The Plotting Ecosystem#
Few parts of the Python ecosystem can feel quite as overwhelming as the world of plotting libraries. Their two main reasons for this. The first reason is that there are many philosophies of data visualization, and every approach to data visualization has given rise to at least one plotting library (and sometimes many more!). But the second reason is a little more subtle.
When you make a plot, the software you are working with can often be divided into two distinct layers. The top layer is what we will call the user layer. This is the plotting library that you knowingly installed and whose website and documentation you would consult if you were trying to figure out how to create a certain kind of plot.
Examples of popular user layers include seaborn
, plotnine
, Altair
, and pyplot
(from matplotlib
).
But whenever you make a plot, you are also relying on a bottom layer, usually referred to as the plotting backend, that is actually responsible for creating an image that can be interpreted by your operating system and displayed on your monitor.
Examples of popular plotting backends include matplotlib
, Plotly
, Bokeh
, Vega
, and D3
.
That makes plotting libraries a little like apps on your smartphone. Just as some apps feel exactly the same whether you’re running iOS or Android, some plotting libraries always look the same to the user but are able to use different plotting backends to actually generate their images. And just as there are apps they will only work on iOS or Android, some plotting packages only work with one plotting backend. And finally just as some apps come bundled with your phones operating system, so too do some plotting utilities come bundled with plotting backend libraries.
seaborn
and matplotlib
#
In the following tutorials, we will learn about the seaborn
library for statistical data visualization.
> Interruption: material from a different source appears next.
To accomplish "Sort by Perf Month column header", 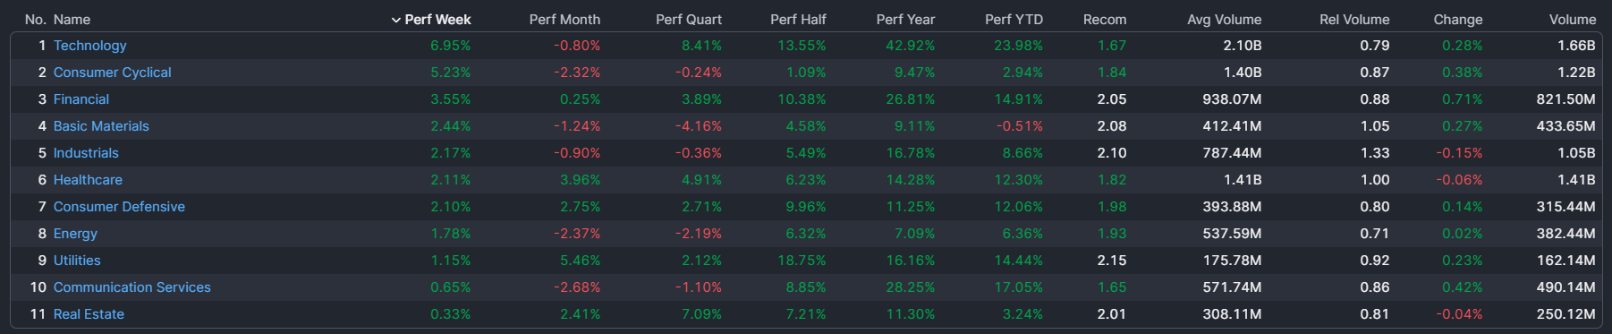I will pyautogui.click(x=564, y=20).
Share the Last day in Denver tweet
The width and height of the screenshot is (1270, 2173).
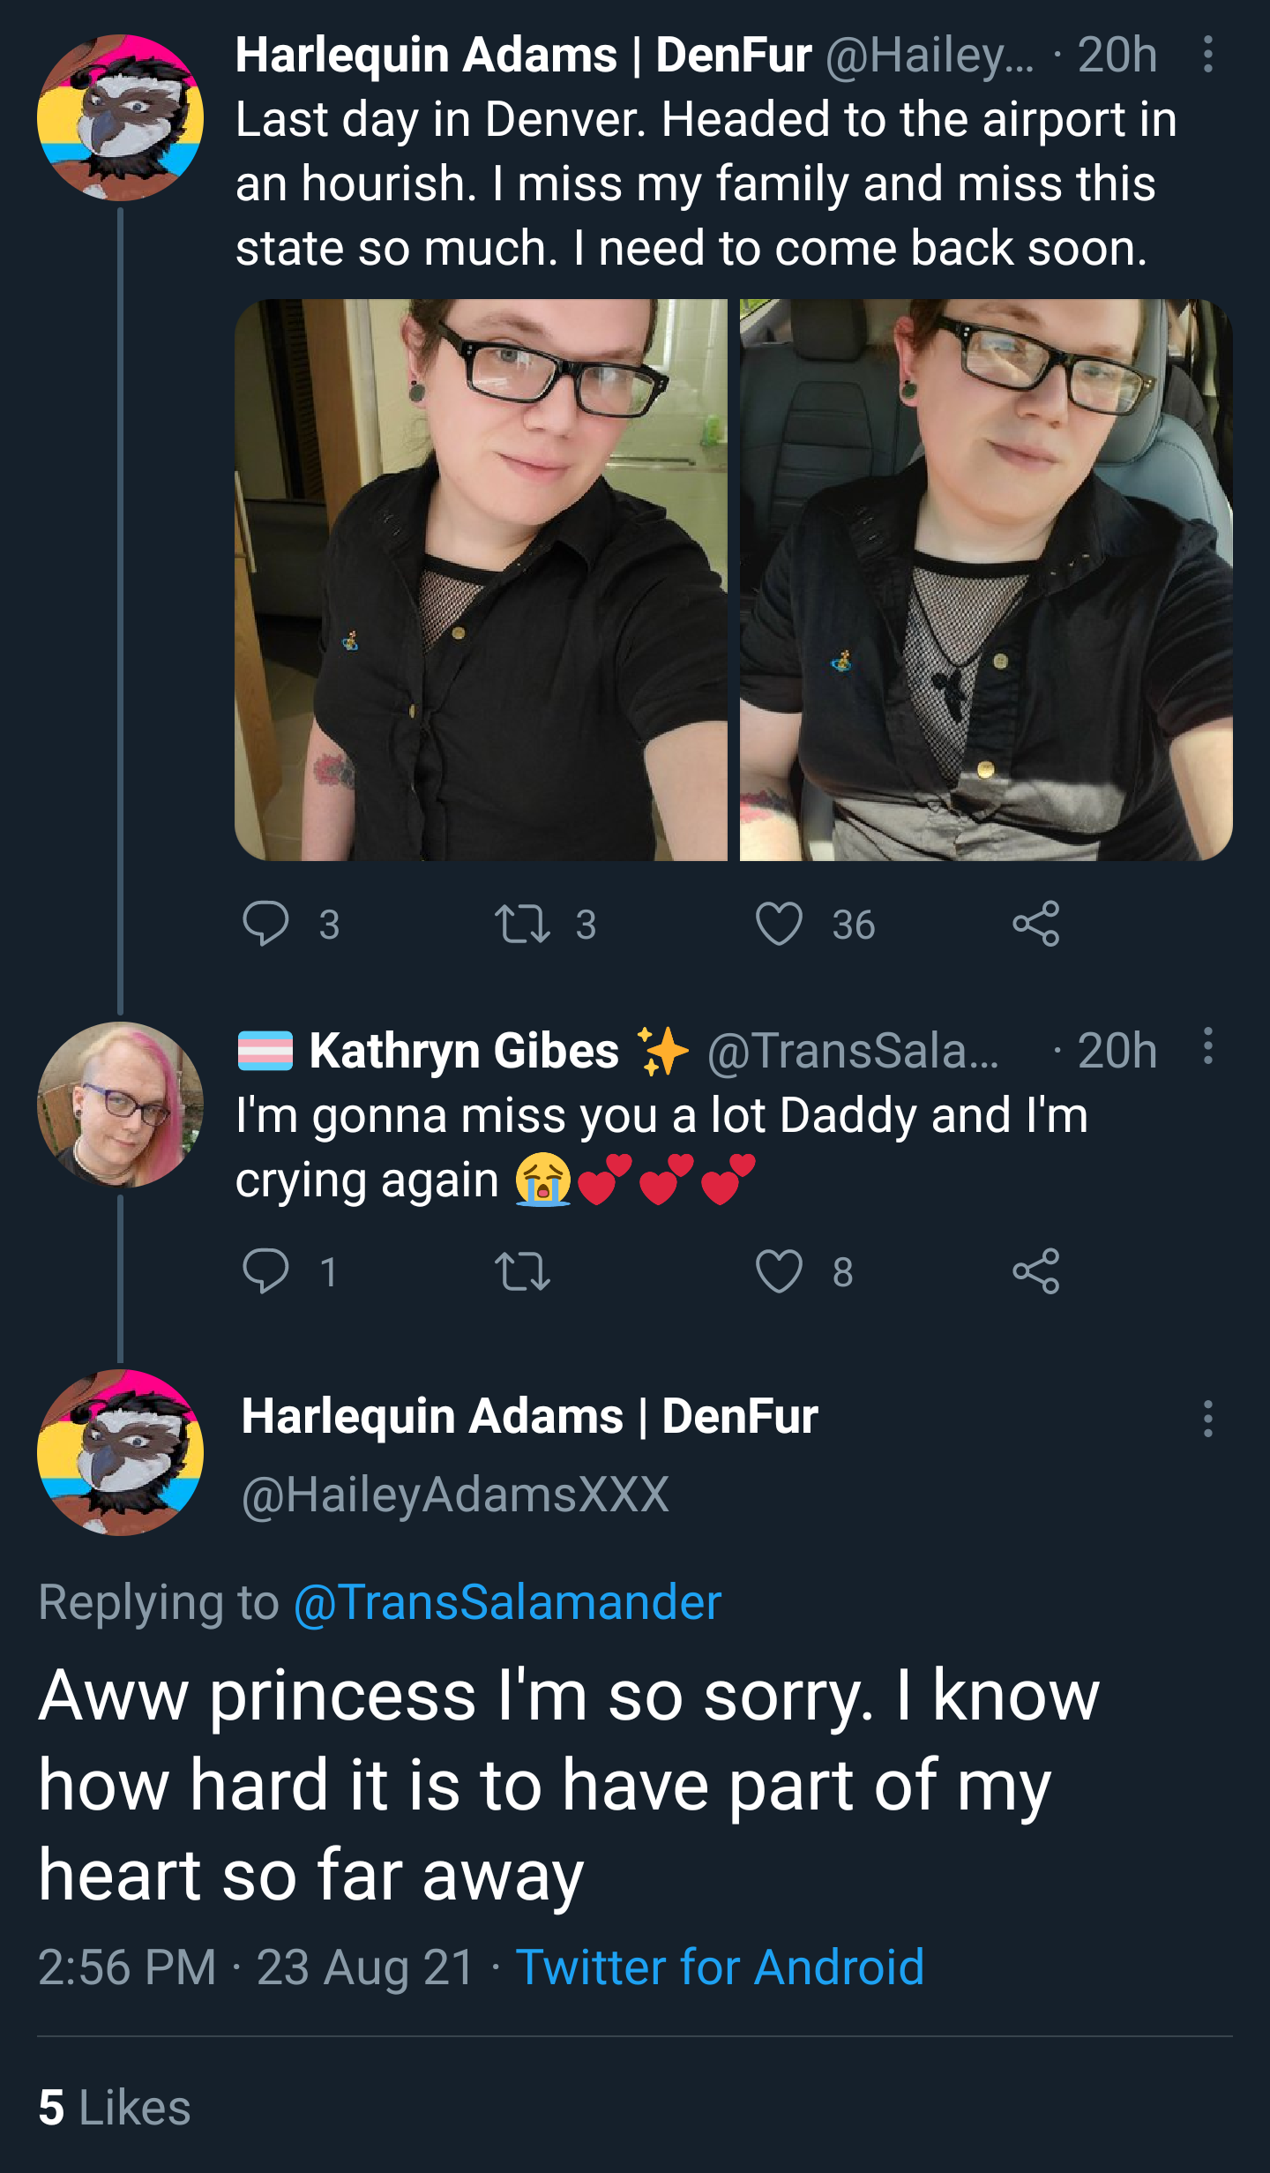pyautogui.click(x=1035, y=924)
We have chosen seaborn for several reasons.
First, seaborn is user-friendly, and because of its focus on statistical data visualization, it comes with a number of tools that make it quite easy to put together powerful and aesthetically pleasing data science visualizations.
Second, seaborn has in extremely composable interface modeled after the grammar of graphics. If you’ve ever used ggplot
in R, you will find it very familiarp
Finally, in the parlance we just introduced, seaborn is a “user layer” library that is built on top of the matplotlib
“plotting backend.” When it comes to plotting in Python, matplotlib is the original plotting backend. That means that its functionality is extremely well documented, it is really mature, and it has great compatibility. Moreover, matplotlib provides users with near infinite customizability.
seaborn inherits these benefits but none of the costs (matplotlib can be very finicky to work with directly). That’s because seaborn creates matplotlib objects, so if you ever find that its high level interface isn’t allowing you to do something you want, you can always fall back on matplotlib itself to customize to your heart’s content.